自分たちにとって優先順位の低い項目を抑え、ゲストへの感謝や思い出として残したい部分へ予算を使う方が、満足度の高い結婚式にしやすくなります。
例えば、演出をシンプルにして料理を大切にする、装飾を抑えて写真を残すなど、何を重視するかは新郎新婦によって違います。
引き出物についても、単純に価格だけでなく「誰に何を贈るか」を考えてください。
結婚式0円キャンペーンに関するよくある質問(FAQ)
Q1. 結婚式0円キャンペーンは本当に無料ですか?
A. 結婚式全体が完全に無料になるとは限りません。挙式料や衣装など指定された項目だけが無料になる場合や、ご祝儀を充当した結果として自己負担0円を目指す場合があります。「何が0円なのか」を必ず確認してください。
Q2. 0円キャンペーンに当選したら必ず契約しなければなりませんか?
A. 応募・当選条件や契約条件はキャンペーンによって異なります。当選したことだけを理由に即決せず、無料対象、追加料金、契約・キャンセル条件、最終見積額を確認してから判断してください。
Q3. ご祝儀だけで結婚式費用を支払えますか?
A. 結婚式の総額、招待人数、ご祝儀額によっては自己負担を小さくできる可能性があります。ただし、ご祝儀額は当日まで確定しません。また式場への支払いが挙式前の場合もあるため、支払日も確認してください。
Q4. 追加料金が発生しやすいのは何ですか?
A. 衣装のランクアップ、料理・飲み物、写真・映像、装花、引き出物、ヘアメイク、演出などは特に確認したい項目です。無料の基本内容と、自分たちが実際に希望する内容との差額を確認しましょう。

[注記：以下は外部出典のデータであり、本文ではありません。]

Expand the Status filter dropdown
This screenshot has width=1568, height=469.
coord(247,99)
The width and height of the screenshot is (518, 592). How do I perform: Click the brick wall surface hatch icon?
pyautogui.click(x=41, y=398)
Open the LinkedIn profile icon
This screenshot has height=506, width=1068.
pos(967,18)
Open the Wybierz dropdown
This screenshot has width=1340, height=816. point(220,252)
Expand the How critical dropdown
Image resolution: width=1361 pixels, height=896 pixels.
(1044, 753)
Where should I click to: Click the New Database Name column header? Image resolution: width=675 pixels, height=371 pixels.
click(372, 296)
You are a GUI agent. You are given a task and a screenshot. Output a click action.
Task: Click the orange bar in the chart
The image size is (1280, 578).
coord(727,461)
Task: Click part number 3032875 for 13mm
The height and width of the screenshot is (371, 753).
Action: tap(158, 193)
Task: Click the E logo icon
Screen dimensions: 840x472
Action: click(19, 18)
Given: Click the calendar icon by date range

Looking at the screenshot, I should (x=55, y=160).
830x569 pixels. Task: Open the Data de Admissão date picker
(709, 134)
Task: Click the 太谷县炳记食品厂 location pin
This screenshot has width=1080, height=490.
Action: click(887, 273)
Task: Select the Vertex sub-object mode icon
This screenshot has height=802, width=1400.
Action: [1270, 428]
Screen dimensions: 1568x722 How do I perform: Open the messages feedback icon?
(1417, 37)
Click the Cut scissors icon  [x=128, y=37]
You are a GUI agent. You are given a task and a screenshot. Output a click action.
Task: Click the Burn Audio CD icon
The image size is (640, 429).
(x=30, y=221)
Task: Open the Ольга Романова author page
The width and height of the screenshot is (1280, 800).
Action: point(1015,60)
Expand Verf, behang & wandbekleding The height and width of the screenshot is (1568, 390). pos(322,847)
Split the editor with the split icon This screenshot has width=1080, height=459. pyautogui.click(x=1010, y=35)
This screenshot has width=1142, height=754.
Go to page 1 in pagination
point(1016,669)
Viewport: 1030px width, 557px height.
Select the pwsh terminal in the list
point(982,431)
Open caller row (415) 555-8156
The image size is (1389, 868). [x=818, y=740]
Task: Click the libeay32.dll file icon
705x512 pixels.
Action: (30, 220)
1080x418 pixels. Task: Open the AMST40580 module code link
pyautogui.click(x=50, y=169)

Q5. 遠方ゲストの交通費や前泊費も0円になりますか?
A. 通常はキャンペーンの無料対象とは別に考える必要があります。遠方ゲストへお車代を用意したり、必要に応じて前泊の宿泊費を負担したりする場合は、結婚式全体の予算へ含めておきましょう。
Q6. 引き出物を持ち込む場合は持込料だけ確認すればよいですか?
A. 持込料だけでなく、紙袋代、送料、搬入日、受取場所、検品、各席への配置担当まで確認することをおすすめします。商品価格が安くても、周辺費用を含めると式場商品との差額が変わる場合があります。
Q7. 0円キャンペーンと通常プランはどう比較すればよいですか?
A. 招待人数、料理、衣装、写真、装花、引き出物などの条件をそろえ、税・サービス料・持込料まで含めた最終総額で比較してください。可能であれば、キャンペーン適用前の通常見積もりも確認すると値引きの内容が分かりやすくなります。
記事まとめ
結婚式0円キャンペーンを検討するときに最も大切なのは、「0円」という言葉ではなく、「何が0円になり、最終的に自分たちはいくら支払うのか」を確認することです。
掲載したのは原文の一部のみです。